— TASK BRIEF —
Please restate every record below word for word and skip the pictures.

--- EXCERPTED DATA ---

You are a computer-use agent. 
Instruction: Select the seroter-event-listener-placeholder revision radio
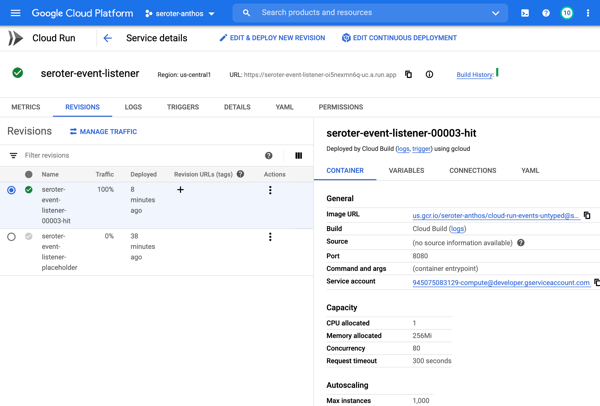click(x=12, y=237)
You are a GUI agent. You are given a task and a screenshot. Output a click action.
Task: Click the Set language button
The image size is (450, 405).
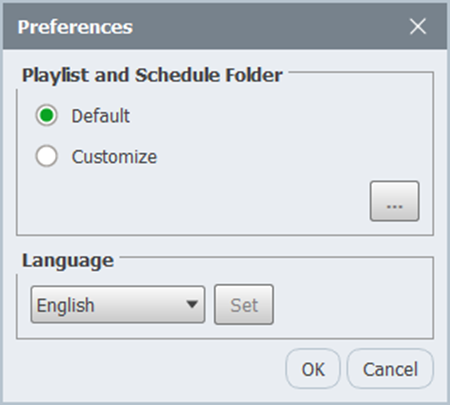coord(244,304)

---

— ANSWER SPACE —
You are a computer-use agent. 
Instruction: Select the seroter-event-listener-placeholder revision radio
click(x=12, y=237)
You are a GUI agent. You are given a task and a screenshot. Output a click action.
Task: Click the Set language button
The image size is (450, 405).
coord(244,304)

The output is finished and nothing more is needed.